***** Document text *****

In the programme, RTBF’s journalists discussed the division of the country into two with academics and Flemish politicians, including Speaker of the Chamber of Representatives Herman Ducroo (a member of Prime Minister Guy Verhofstadt’s Flemish Liberal Party VLD). Prominent Flemish senator Jean-Marie Dedecker, another VLD member, was quoted as saying, “My ultimate dream has been realised”. Grainy footage apparently showed the King leaving on the first available air force plane for Kinshasa, while jubilant Flemish crowds waved flags and danced in the streets.

From the outset RTBF broadcast on screen a telephone number for concerned viewers to call. They then began to broadcast a message that “This is perhaps not a fiction”. This has been defended as an echo of the Belgian surrealist René Magritte’s picture “This is not a pipe”. After 40 minutes, at the insistence of francophone Minister for Media Affairs Fadila Laanan, the station broadcast the message, “This is fiction,” on screen.

***** Provided information *****

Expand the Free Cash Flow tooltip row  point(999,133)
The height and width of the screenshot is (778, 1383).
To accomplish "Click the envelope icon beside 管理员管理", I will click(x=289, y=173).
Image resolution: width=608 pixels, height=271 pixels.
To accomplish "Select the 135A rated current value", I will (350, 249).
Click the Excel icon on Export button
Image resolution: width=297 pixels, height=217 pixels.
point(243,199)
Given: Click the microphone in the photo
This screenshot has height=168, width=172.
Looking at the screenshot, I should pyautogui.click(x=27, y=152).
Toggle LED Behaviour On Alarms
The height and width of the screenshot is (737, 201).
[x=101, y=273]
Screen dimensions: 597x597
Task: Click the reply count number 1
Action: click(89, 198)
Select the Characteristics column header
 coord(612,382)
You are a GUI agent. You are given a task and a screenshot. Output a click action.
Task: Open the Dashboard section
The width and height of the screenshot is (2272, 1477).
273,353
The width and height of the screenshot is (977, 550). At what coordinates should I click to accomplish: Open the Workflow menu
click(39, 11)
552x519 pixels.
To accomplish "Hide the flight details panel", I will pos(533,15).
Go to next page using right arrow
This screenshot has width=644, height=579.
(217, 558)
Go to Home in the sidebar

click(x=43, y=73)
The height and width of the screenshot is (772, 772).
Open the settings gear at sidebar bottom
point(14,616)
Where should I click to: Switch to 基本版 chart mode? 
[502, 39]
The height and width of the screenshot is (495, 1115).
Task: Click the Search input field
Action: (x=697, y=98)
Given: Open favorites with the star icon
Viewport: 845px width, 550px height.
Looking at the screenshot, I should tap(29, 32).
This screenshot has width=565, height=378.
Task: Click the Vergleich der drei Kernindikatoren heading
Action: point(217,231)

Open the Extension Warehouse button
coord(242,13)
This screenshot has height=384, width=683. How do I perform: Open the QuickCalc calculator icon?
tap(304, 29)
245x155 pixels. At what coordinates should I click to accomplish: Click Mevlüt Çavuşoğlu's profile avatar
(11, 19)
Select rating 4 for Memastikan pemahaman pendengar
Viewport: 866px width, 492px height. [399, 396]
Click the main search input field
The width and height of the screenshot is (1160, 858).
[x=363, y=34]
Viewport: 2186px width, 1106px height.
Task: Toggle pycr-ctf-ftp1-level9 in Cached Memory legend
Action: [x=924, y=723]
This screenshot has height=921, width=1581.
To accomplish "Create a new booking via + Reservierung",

*****

What is expected: Rewrite the section of the passage about the RTBF broadcast that begins at the words "In the programme, RTBF’s" and stops after "in the streets.", putting "cheering" in place of "jubilant". Rely only on the passage about the RTBF broadcast.

Worked solution:
In the programme, RTBF’s journalists discussed the division of the country into two with academics and Flemish politicians, including Speaker of the Chamber of Representatives Herman Ducroo (a member of Prime Minister Guy Verhofstadt’s Flemish Liberal Party VLD). Prominent Flemish senator Jean-Marie Dedecker, another VLD member, was quoted as saying, “My ultimate dream has been realised”. Grainy footage apparently showed the King leaving on the first available air force plane for Kinshasa, while cheering Flemish crowds waved flags and danced in the streets.